When making a first-round draft selection last summer for the first time since 2018, there were a lot of directions the Milwaukee Bucks could have headed in. A floor general point guard, a backup big man, and a movement shooter would have all patched holes in their depth chart. Most importantly, though, whoever they selected needed to be capable of cracking the rotation and contributing right away. Jon Horst opted to add 21-year-old wing MarJon Beauchamp, who played his pre-league ball for the G-League Ignite, with the 24th pick.
At first, it seemed as though Beauchamp could play real minutes right away. He was a rotational regular from November through January and even started nine contests when the usual openers were injured. However, as everyone has gotten healthy, he has almost disappeared from the lineup as of late. His playing time has been scarcer than hairs on the top of Tom Thiboedeau’s head (might be time to give it up, Thibs).
Coach Bud has received heavy criticism from fans for rarely letting Beauchamp see the court, which begs the question: should MarJon Beauchamp really be a full-time member of Milwaukee’s rotation?
Well, in order to get meaningful burn for a contender, a rookie absolutely has to be able to do one thing at an NBA level. Offensively, that isn’t the case for Beauchamp at this point.
While he projects as a three-level scorer, MarJon has spent the majority of his time behind the arc in his freshman campaign. Almost 60% of his shots come from that range, and while he’s had some hot shooting nights, he isn’t reliable at all. He’s been inefficient on every shot type despite ranking in the 84th percentile of shot quality (via BBall Index) and that would make him a liability in the playoffs.
|Pull Up 3PT%||30.0%|
The other notable struggle for MarJon on O is ball security. He ranks twelfth on the Bucks in total minutes this season but has a turnover percentage that exceeds the rate of every night-in, night-out guy for the squad besides Joe Ingles and Jrue Holiday (in case you were curious, Thansasis paces the team). He gets too sped up at times and is prone to traveling and bad passes. It’s perfectly normal for a rookie to have to adjust to the quick pace of the big league but there’s less room for error on a team trying to compete.

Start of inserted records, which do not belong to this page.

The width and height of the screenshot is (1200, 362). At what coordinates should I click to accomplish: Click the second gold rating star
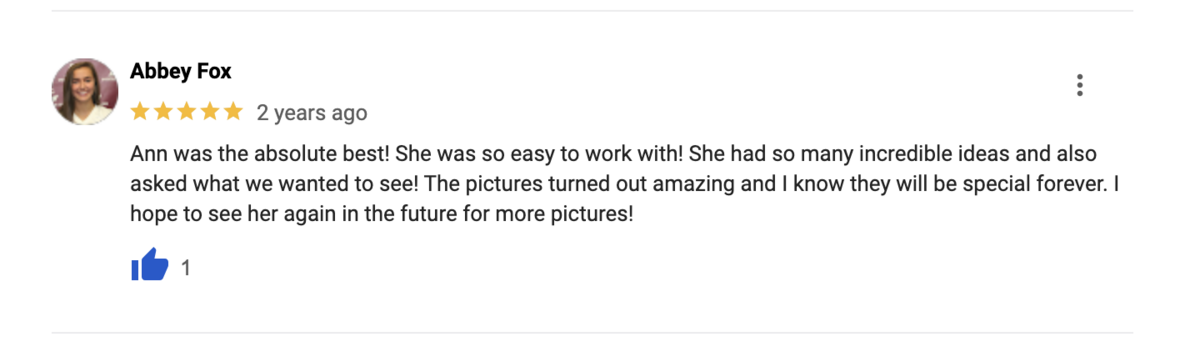click(x=163, y=112)
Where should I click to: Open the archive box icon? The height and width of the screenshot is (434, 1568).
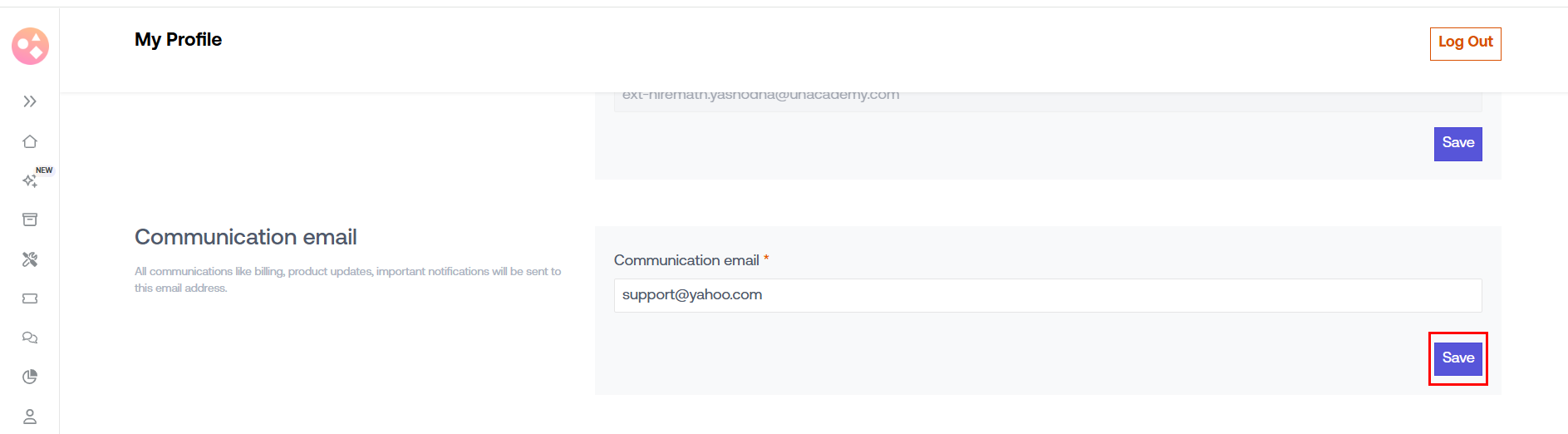coord(30,219)
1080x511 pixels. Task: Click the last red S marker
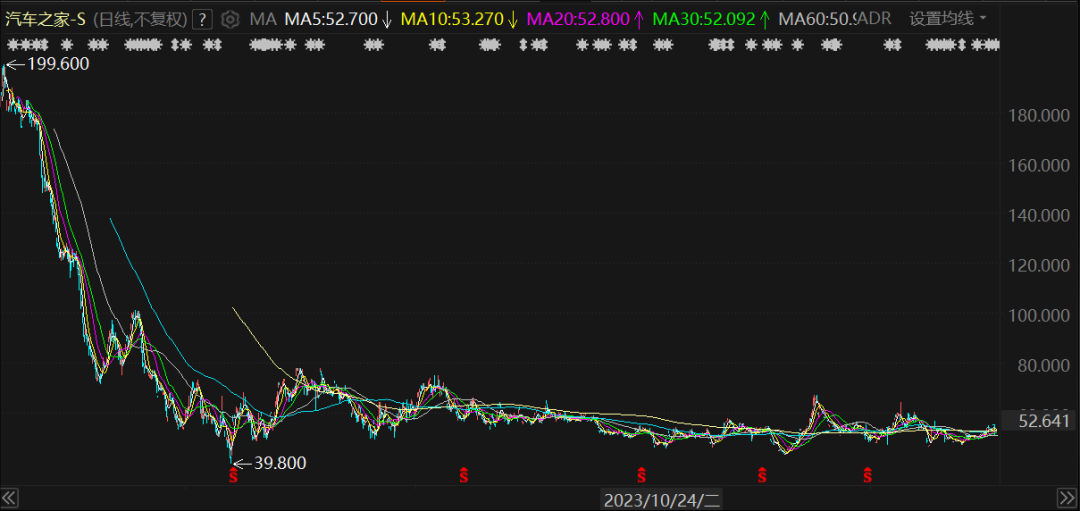click(867, 474)
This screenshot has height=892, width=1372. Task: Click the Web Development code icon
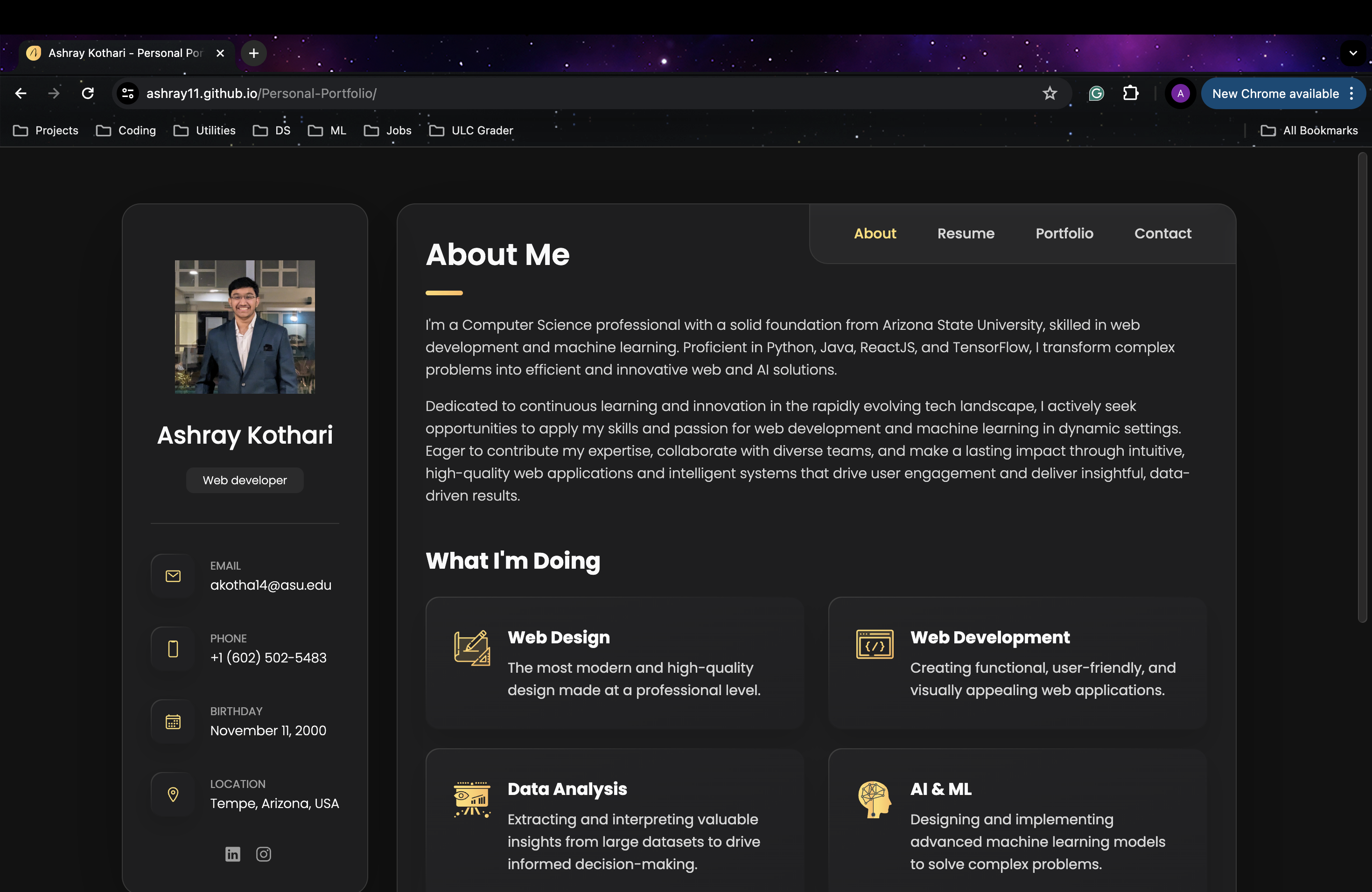875,644
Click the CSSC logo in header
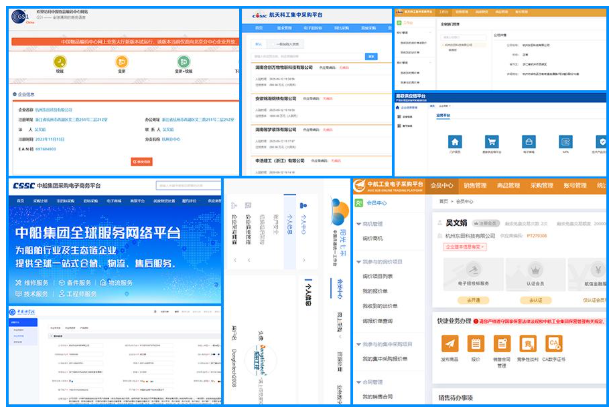The height and width of the screenshot is (412, 614). point(26,185)
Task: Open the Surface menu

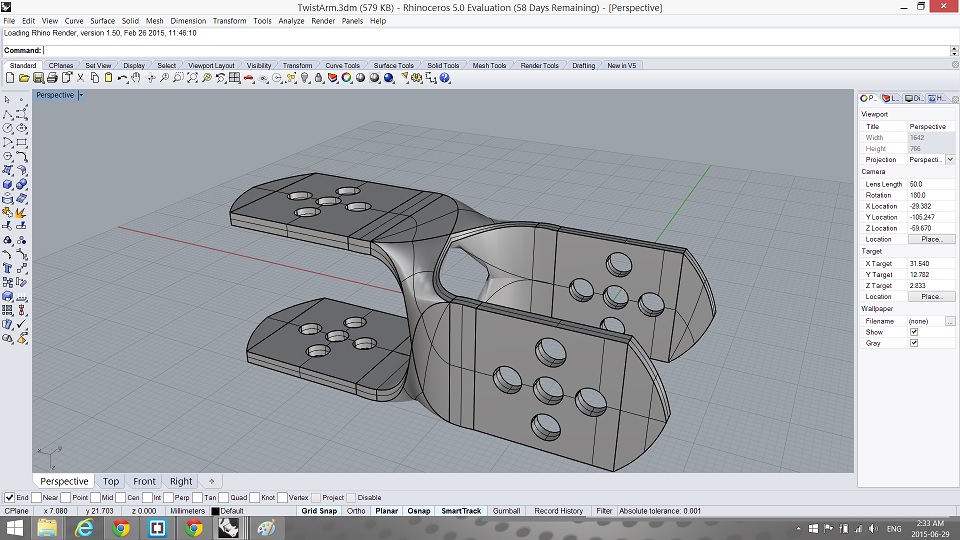Action: [102, 20]
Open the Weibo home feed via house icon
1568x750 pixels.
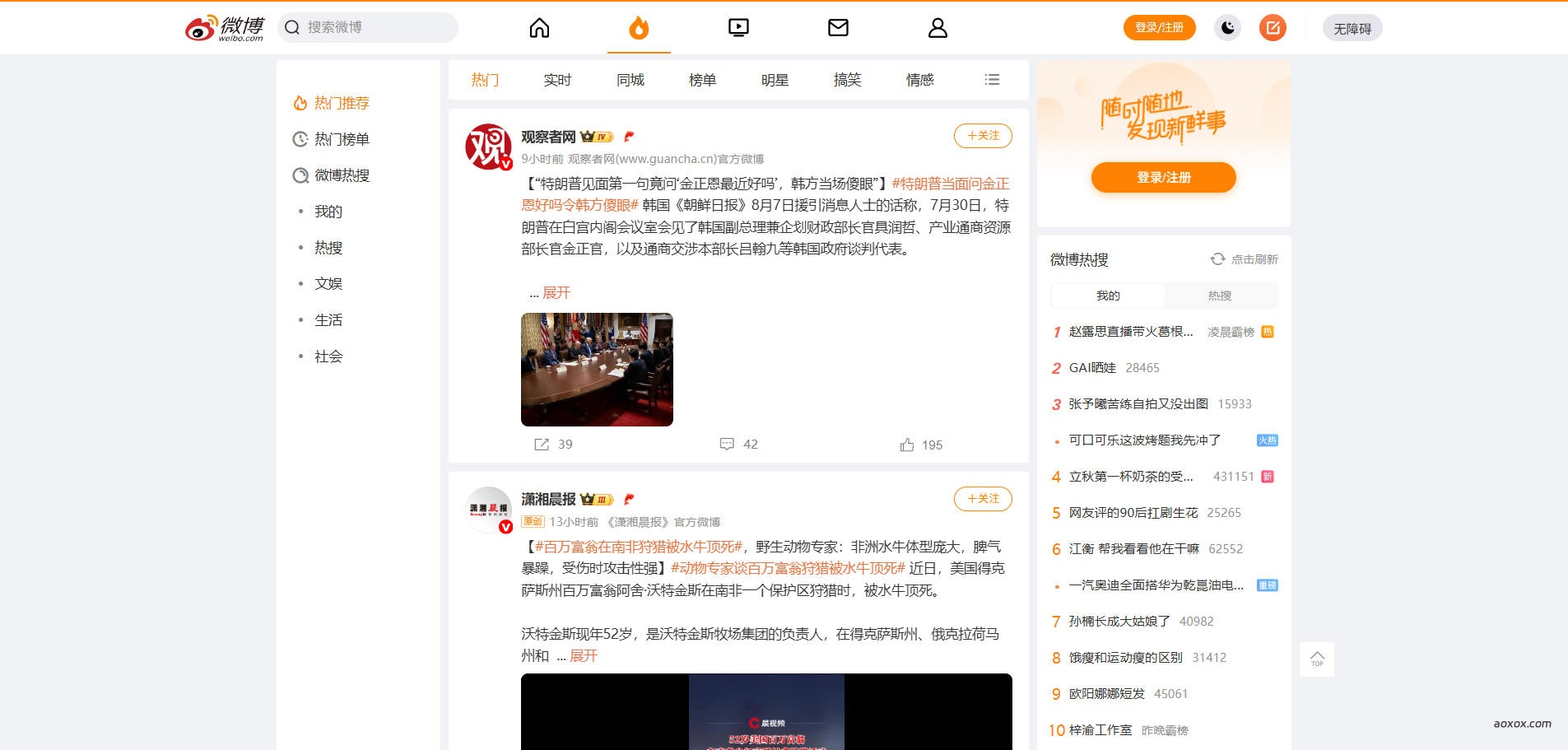(539, 27)
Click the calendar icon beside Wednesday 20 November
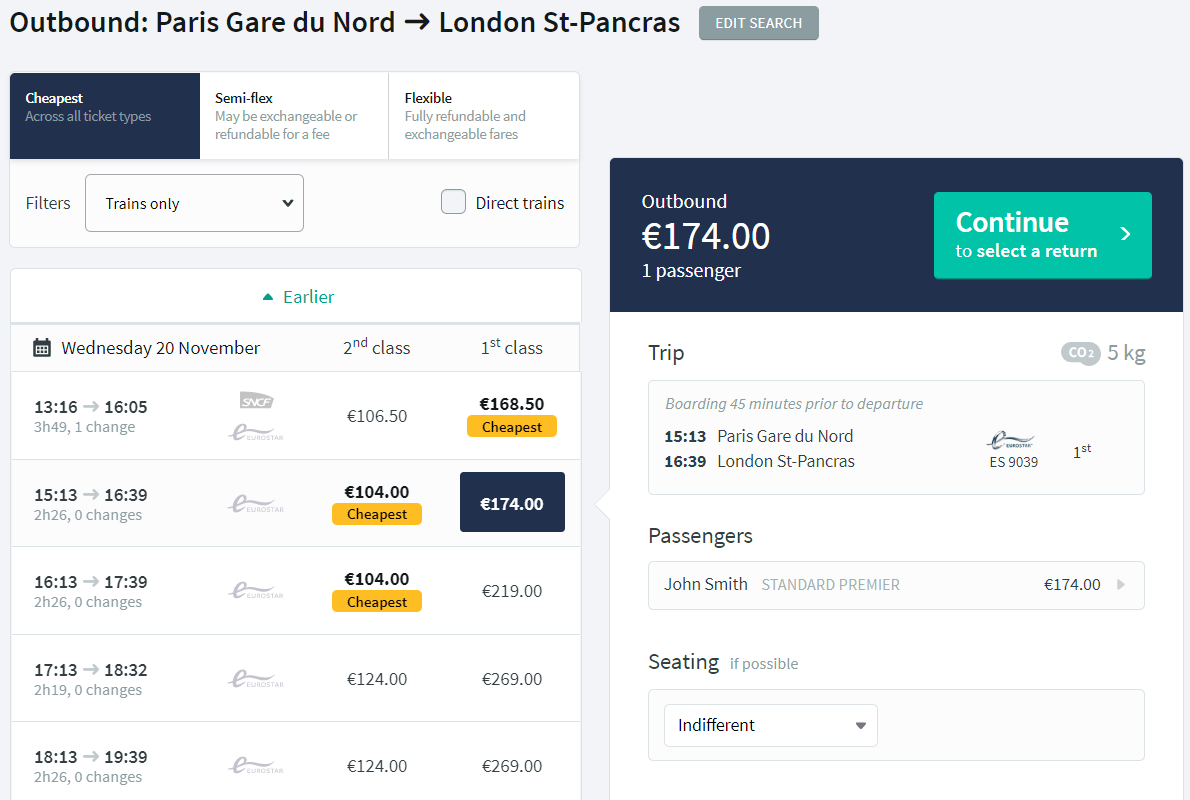 coord(42,348)
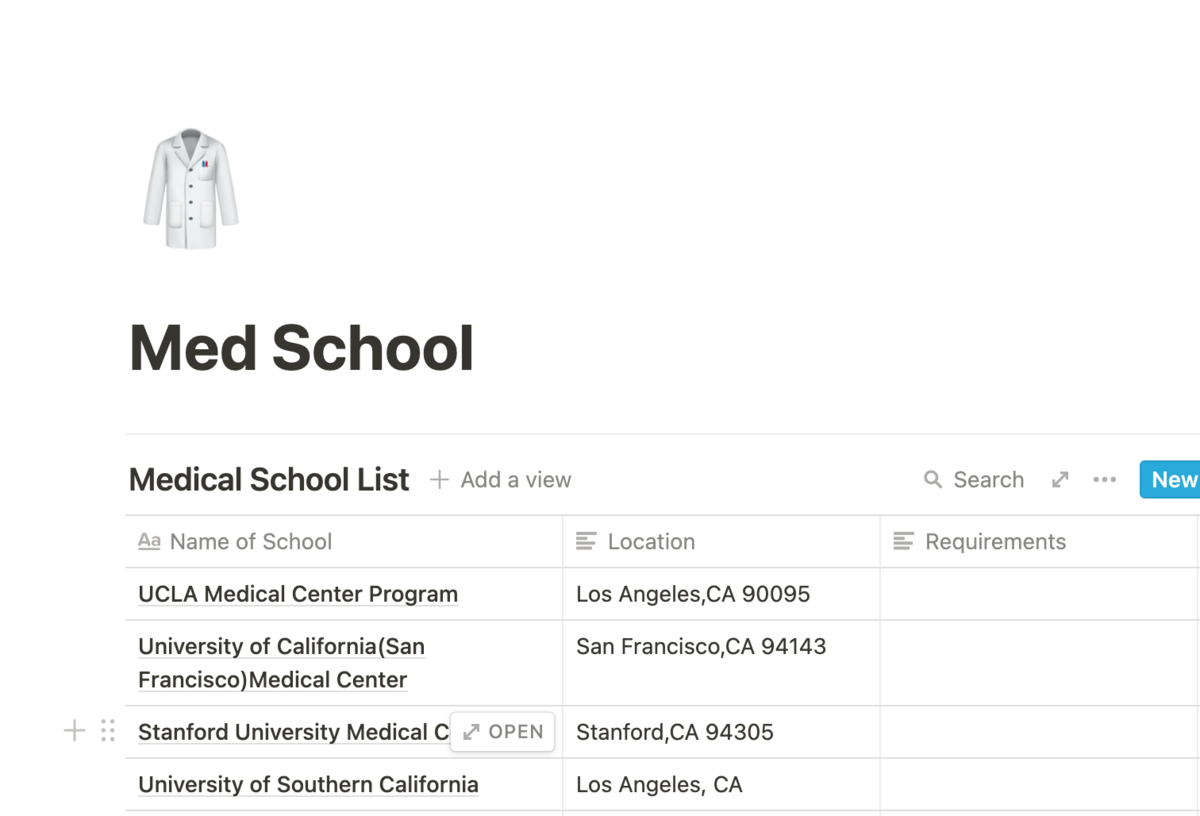1200x816 pixels.
Task: Click OPEN on Stanford University row
Action: [x=503, y=732]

While his offense is a work in progress, it’s the other side of the ball where Beauchamp makes a case for minutes. He’s long, athletic, and has put on some rock-solid displays of individual defense this year. Weaker defenders get relentlessly picked on by smart offenses but he does not fall into that category.
Unfortunately for MarJon, the players he’s competing with for minutes (mainly Jae Crowder, Pat Connaughton, Joe Ingles, and Wesley Matthews) are all more battle-tested and proven on D than him. He’s also more susceptible to blow-bys and off-ball lapses than his veteran peers.
Simply put, the current version of MarJon Beauchamp is not good enough to warrant significant playing time in important contests for Milwaukee down the stretch of the regular season. That said, throwing a youngster into the fire and letting them play through and learn from their mistakes is far and away the most effective method of player development. Beauchamp has all the tools to be a legitimate contributor as soon as next year and as this season winds down it would benefit the team to allow him to spread his wings as a pro while letting some of the older guys save their legs for the big dance in April.
So, to answer the original question, yes, Beauchamp should be part of the lineup for the Bucks. He has the potential to be a key part of the second leg of Giannis’ career and playing him now is the first step in him reaching that position.